Personally I'm a fan of http;//www.psychedelix.com/agents.html
digitaleus's original idea might work but I think having a person as the absolute moderator is presenting a single point of failure where there doesn't need to be one...
A distributed client model works much better because you are not relying on individual users to correctly identify the elements required and you can pre-process to a certain degree.
If you added to this further by requiring multiple confirmations from separate sources alongside a trust model based on past performance you start to diminish the role of moderator and move that job to more of an administrative role.
The reason I say this is that nothing sucks more than data not being added because the owner/moderator is away or sick, or perhaps just not wanting to add the particular user-agent you have found.
A nice automated system side-steps this problem but still allows you to maintain a "pure" feed for those who want absolutes while at the same time providing a "dev" feed for those who want the bleeding edge data.
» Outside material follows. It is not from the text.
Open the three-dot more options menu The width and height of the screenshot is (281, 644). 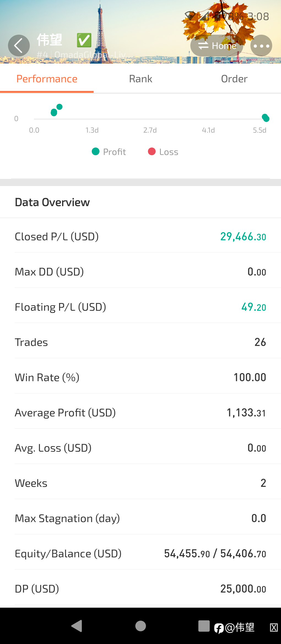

Msg#: 1664 posted 11:21 pm on Feb 11, 2003 (gmt 0)
Initally when I started with htaccess and monitoring my logs I used the aformentioned links and a few more to acquire any information possible. There may be more than the four below which I used to use: [jafsoft.com...] [psychedelix.com...] [robotstxt.org...] [botspot.com...]
These days I'm quite content with the WHOIS facilities and web searches (most of mine are through google.) Along with the data I've accumulated (If only I could get it updated and together in one file (it's too large for NotePad.)
I have been considering building a realtime malicious spider database. It would probably act like the realtime blackhole lists for open spam realys. If your website was visited by a spider that disobeyed your robots.txt, or clicked through to your bot trap, or otherwise demonstrated it to be a malicious spider, you could report its IP address and useragent to the database.
Then, each time that you get a hit to your website (or each time a new IP address/useragent combination comes along every once in a while) you can query the database to see if you should serve the page. Queries could be made through something quick such as a DNS lookup like some blackhole lists use.
i think this is impossible. Because regarding email and RBLs it's unrelevant whether the email is delivered $now or $now+10s. But when accessing a Webserver it's important that the machine can serve webpages as fast as possible. There's no time for looking up UA or IP in a remote database.
this is my point of view - i think this plan is doomed to failure.